GIVEN PASSAGE:
[START]

Hi Eran,

Am 15.08.2011 08:57, schrieb Eran Hammer-Lahav:
Added to 1.4.2:

             When issuing an implicit grant, the authorization server does not 
authenticate the
             client and [[in some cases]], the client identity [[can]] be 
verified via the redirection URI
             used to deliver the access token to the client. The access token 
may be exposed to the
             resource owner or other applications with access to the resource 
owner's user-agent.

Hope this is sufficient.

What do you want to express? Clients can sometimes be verified via redirection URI?

My intention was to point out that an invalid redirect URI is a counter-evidence for a client's identity but a valid redirect URI is _not_ an evidence for its identity.

[END]

DATASET ENTRIES:
[START]

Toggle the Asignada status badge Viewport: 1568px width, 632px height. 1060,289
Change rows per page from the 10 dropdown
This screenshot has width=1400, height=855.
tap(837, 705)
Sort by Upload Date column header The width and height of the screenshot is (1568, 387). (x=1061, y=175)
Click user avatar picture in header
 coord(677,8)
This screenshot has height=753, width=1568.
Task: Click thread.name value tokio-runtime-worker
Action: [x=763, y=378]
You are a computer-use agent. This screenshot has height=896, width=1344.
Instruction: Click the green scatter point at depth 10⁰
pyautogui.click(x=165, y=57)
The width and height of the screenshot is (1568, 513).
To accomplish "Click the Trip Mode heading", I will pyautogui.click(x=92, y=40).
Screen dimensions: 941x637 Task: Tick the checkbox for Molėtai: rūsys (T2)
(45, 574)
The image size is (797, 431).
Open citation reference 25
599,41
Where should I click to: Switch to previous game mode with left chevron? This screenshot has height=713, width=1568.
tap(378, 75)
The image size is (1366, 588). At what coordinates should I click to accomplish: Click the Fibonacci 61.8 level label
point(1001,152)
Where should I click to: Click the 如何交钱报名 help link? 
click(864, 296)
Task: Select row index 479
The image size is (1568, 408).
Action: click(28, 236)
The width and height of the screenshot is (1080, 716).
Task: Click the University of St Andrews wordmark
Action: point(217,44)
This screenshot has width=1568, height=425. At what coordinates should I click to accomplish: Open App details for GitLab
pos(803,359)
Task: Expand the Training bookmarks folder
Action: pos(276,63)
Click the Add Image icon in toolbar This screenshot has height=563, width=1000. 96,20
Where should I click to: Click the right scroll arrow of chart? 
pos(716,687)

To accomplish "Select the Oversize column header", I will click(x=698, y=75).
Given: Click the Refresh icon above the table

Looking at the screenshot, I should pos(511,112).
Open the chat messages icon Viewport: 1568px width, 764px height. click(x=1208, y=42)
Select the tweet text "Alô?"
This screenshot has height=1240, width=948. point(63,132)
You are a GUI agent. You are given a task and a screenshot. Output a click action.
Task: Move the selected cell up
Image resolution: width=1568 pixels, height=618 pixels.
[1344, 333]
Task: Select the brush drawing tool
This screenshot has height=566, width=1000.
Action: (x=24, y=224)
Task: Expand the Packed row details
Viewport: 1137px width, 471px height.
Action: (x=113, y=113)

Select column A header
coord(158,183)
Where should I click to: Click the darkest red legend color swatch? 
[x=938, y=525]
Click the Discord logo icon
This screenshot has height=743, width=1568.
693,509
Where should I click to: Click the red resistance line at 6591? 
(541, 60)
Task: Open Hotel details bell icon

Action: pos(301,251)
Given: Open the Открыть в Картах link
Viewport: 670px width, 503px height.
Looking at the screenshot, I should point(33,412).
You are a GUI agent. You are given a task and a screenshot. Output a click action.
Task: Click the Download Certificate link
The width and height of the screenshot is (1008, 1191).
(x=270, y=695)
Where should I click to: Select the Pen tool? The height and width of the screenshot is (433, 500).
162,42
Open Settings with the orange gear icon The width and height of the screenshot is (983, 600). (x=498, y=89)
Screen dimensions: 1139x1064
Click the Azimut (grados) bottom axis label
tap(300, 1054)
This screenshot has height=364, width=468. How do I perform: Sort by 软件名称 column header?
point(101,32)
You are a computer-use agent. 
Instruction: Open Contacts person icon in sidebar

[END]

STATED EXERCISE: Change "access token" to "bearer token" in the message about implicit grants, starting with "Am 15.08.2011 08:57, schrieb" and going on through "owner's user-agent.", and write out that stretch again. The records were taken from a separate source.

ANSWER TO THE TASK:
Am 15.08.2011 08:57, schrieb Eran Hammer-Lahav:
Added to 1.4.2:

             When issuing an implicit grant, the authorization server does not 
authenticate the
             client and [[in some cases]], the client identity [[can]] be 
verified via the redirection URI
             used to deliver the bearer token to the client. The bearer token 
may be exposed to the
             resource owner or other applications with access to the resource 
owner's user-agent.